A spirited 1-0 win in Angola last month maintained the chase for a World Cup ticket. But whatever the result against Cape Verde, Libya will still look on with a little envy at their opponents, whose rise as a national team over the past 12 years, from their first Afcon, to the brink of a World Cup, is a story of efficient organisation.
Not least in their persuading so many Cape Verdean players from the country’s extensive diaspora to commit to the cause. A succession of Libya head coaches have struggled to persuade some of the prominent Libyan footballers at European clubs to answer international call-ups.
There are bound to be some envious glances, too, at the pair of European super clubs who roll into Benghazi. Inter, Uefa Champions League finalists twice in the past three seasons, may be without Lautaro Martinez, on duty with Argentina, their five players called up by Italy and another six serving other national sides, but the line-up will still be competitive and peppered with household names from Yann Sommer to Henrikh Mkhitaryan.
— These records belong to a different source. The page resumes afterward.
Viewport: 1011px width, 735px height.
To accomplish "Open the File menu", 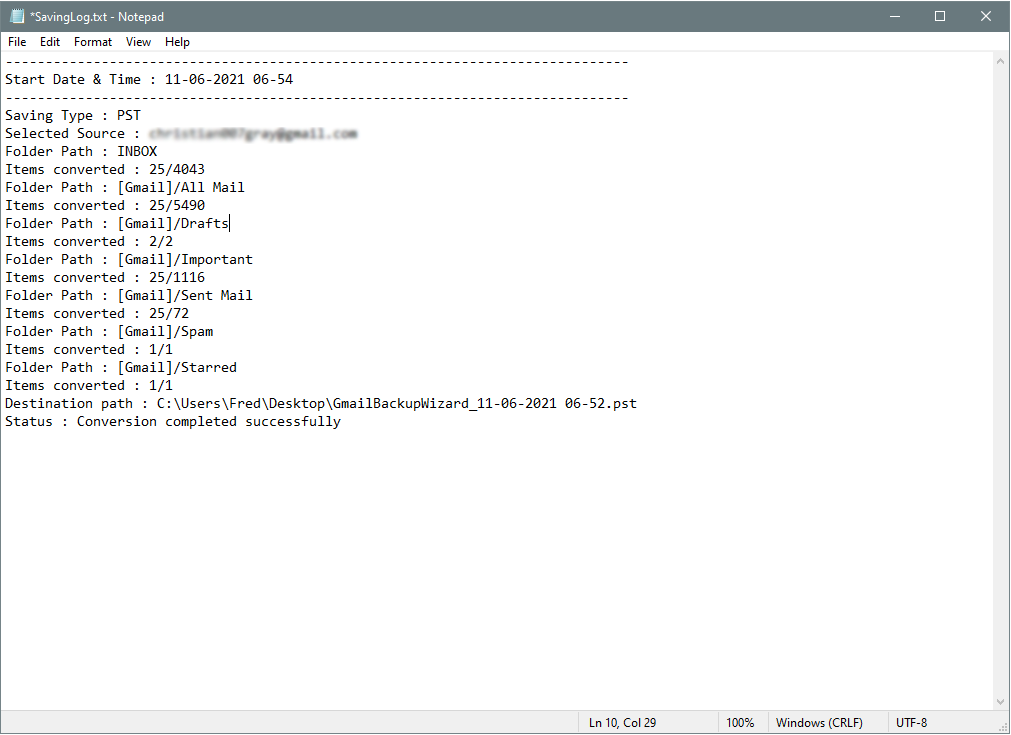I will point(17,42).
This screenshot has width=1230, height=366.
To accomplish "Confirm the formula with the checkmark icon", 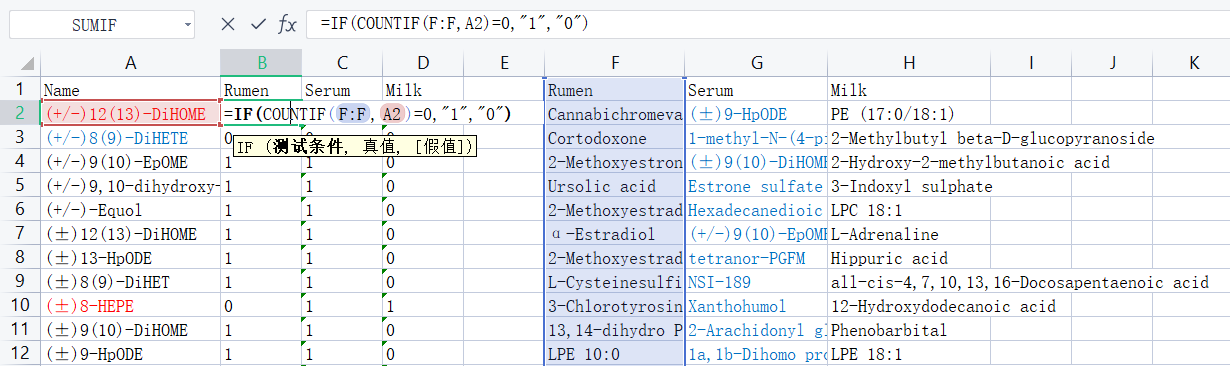I will coord(258,24).
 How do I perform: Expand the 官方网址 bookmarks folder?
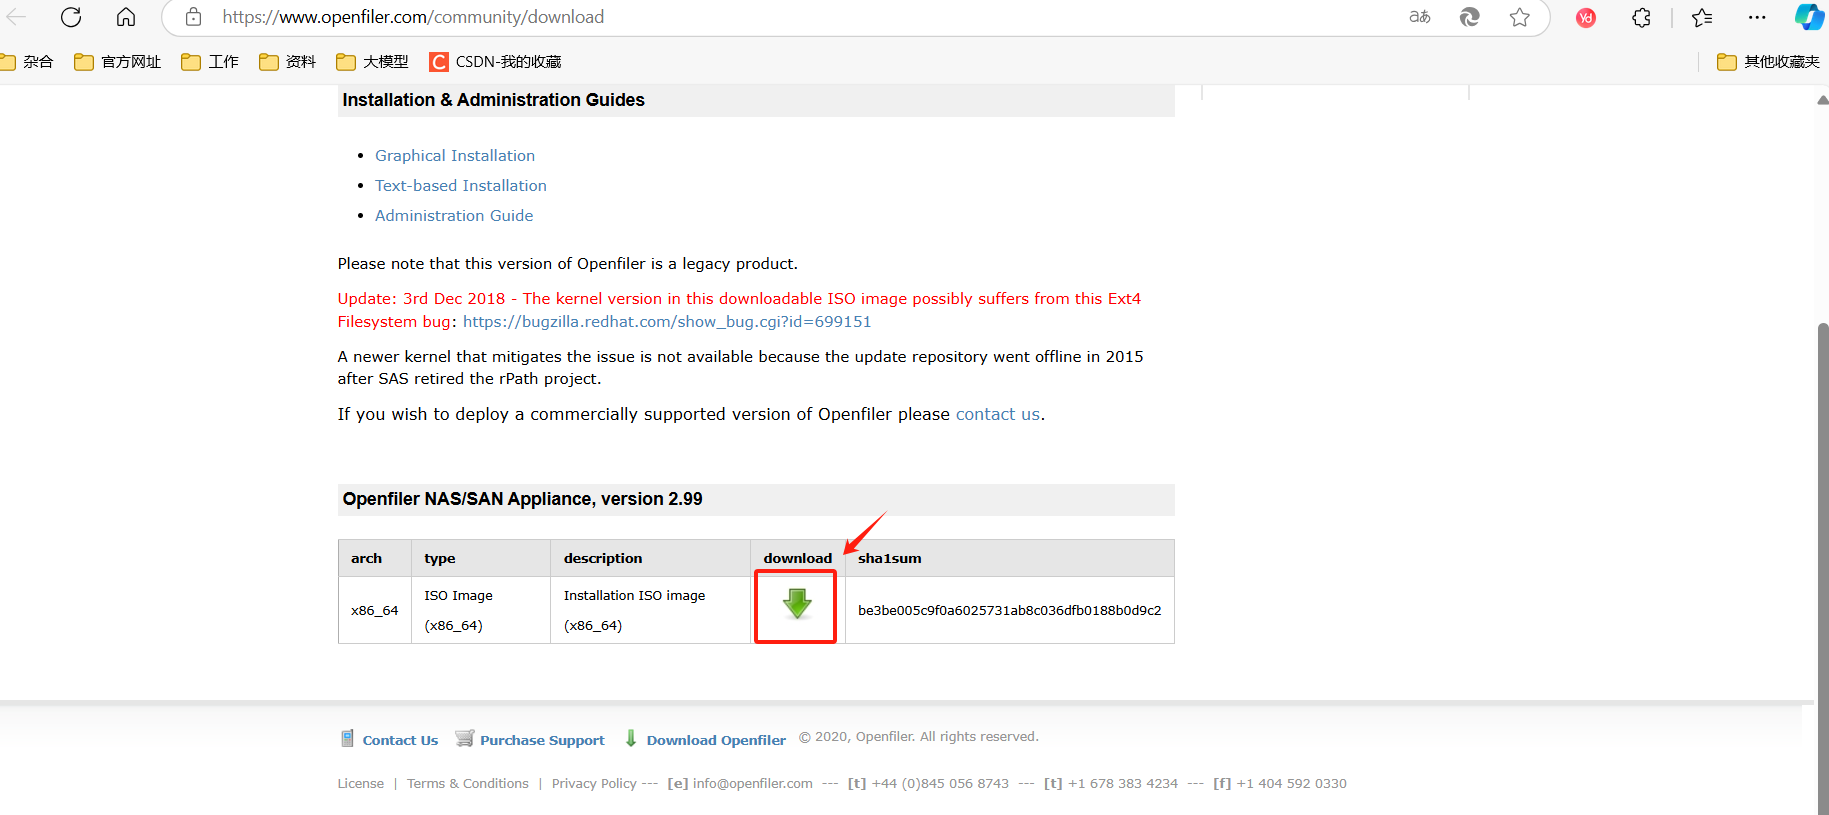pyautogui.click(x=118, y=62)
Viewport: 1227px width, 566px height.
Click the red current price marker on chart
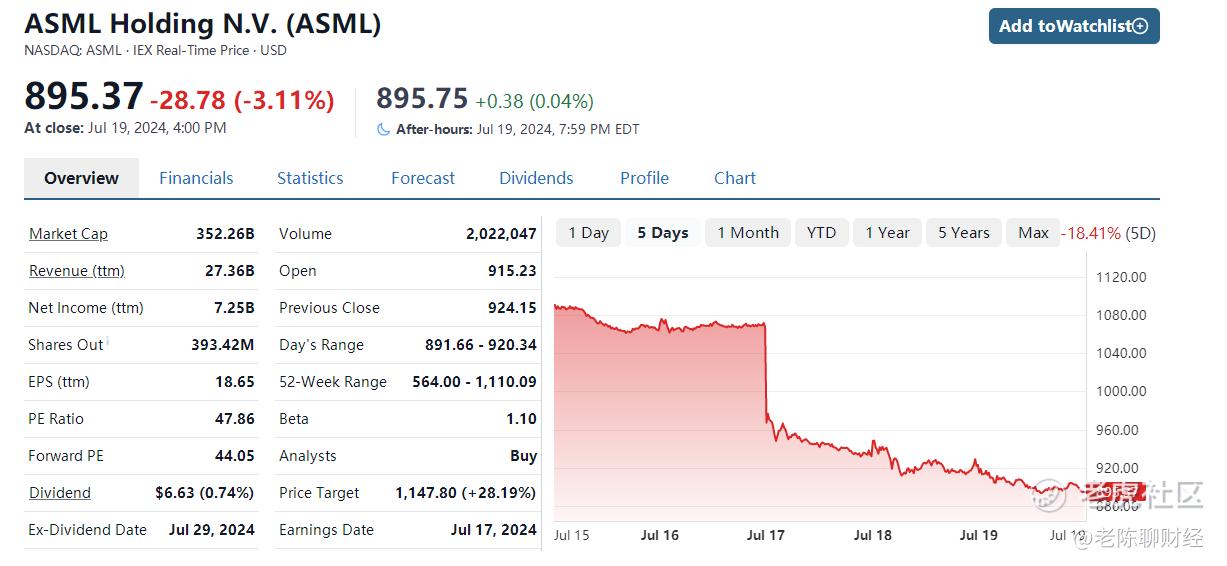click(1116, 491)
Atletico may have four players away with Argentina, the world champions, another four with Spain, the European champions, but head coach Diego Simeone can still call on the likes of Antoine Griezmann.
There may also be wistful glances from Cisse and his players at Libya’s nearest neighbours. Morocco breezed to World Cup qualification, Tunisia have likewise already secured their place and Egypt and Algeria should confirm theirs this week.